John and Reta Dowling

This is the photograph of John and Reta Dowling which ran along with their 60th wedding anniversary announcement in the Daily Journal in 2015. The couple were well-known educators and community servants who advocated for Watseka and Iroquois County in numerous ways. Both perished in a traffic crash on Sunday.

WATSEKA — Former Iroquois County Board member John R. Dowling and his wife, Reta A. Dowling, died as a result of injuries sustained in a two-vehicle crash on the western edge of Watseka on Sunday.
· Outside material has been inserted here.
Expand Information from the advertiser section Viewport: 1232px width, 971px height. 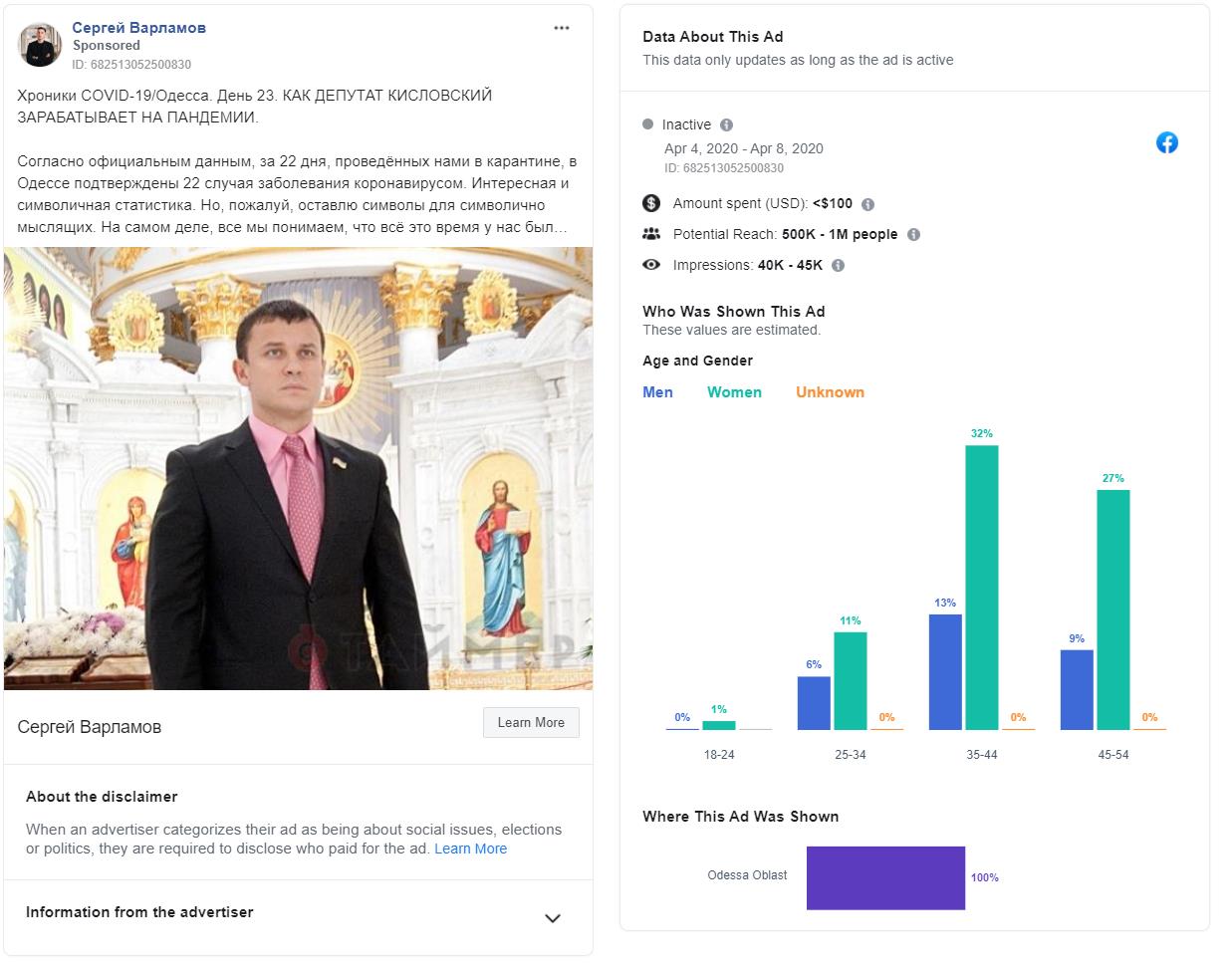(x=553, y=918)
John Dowling, the driver of a 2016 Chrysler Town and Country minivan, was pronounced dead at the scene. Reta Dowling was airlifted to Carle Hospital in Champaign, where she later died.

Both were 84.

An autopsy was scheduled today for John Dowling, Iroquois County Coroner Bill Cheatum said.

The man and woman in the other vehicle, a 2016 Chevrolet Silverado, were treated for nonlife-threatening injuries at Carle.

The head-on crash occurred at 2:14 p.m. on U.S. Route 24 at Oppyville Road.

According to Illinois State Police District 21, the Dowlings’ minivan was traveling eastbound on U.S. 24 near Oppyville Road as the Silverado was traveling westbound at the same location.

The preliminary investigation indicated the minivan crossed into the westbound lane and hit the truck head-on.

According to a 60th wedding anniversary announcement in the Daily Journal from March 2015, John Dowling served on the Iroquois County Board for 26 years and was the Middleport Township supervisor for 24 years. He also was a teacher for 34 years. He retired in 1989 from Watseka School District as an administrator.

According to a June 2004 article in the Daily Journal, Dowling, who taught history, helped coordinate a history of townships for a book during the county’s sesquicentennial in 1968. He wrote the introduction for the book, “The History of Iroquois County.”

Reta Dowling retired from public school teaching and later from co-owning and operating a private preschool. Along with her husband, Reta volunteered at Iroquois Memorial Hospital, where she was a member of the auxiliary.

“I just thought a lot of John,” Cheatum said. “He had a good heart and had the best interest of Watseka and the county. He was quite the guy.

“Reta was a sweetheart. They were caring people and they volunteered a lot.”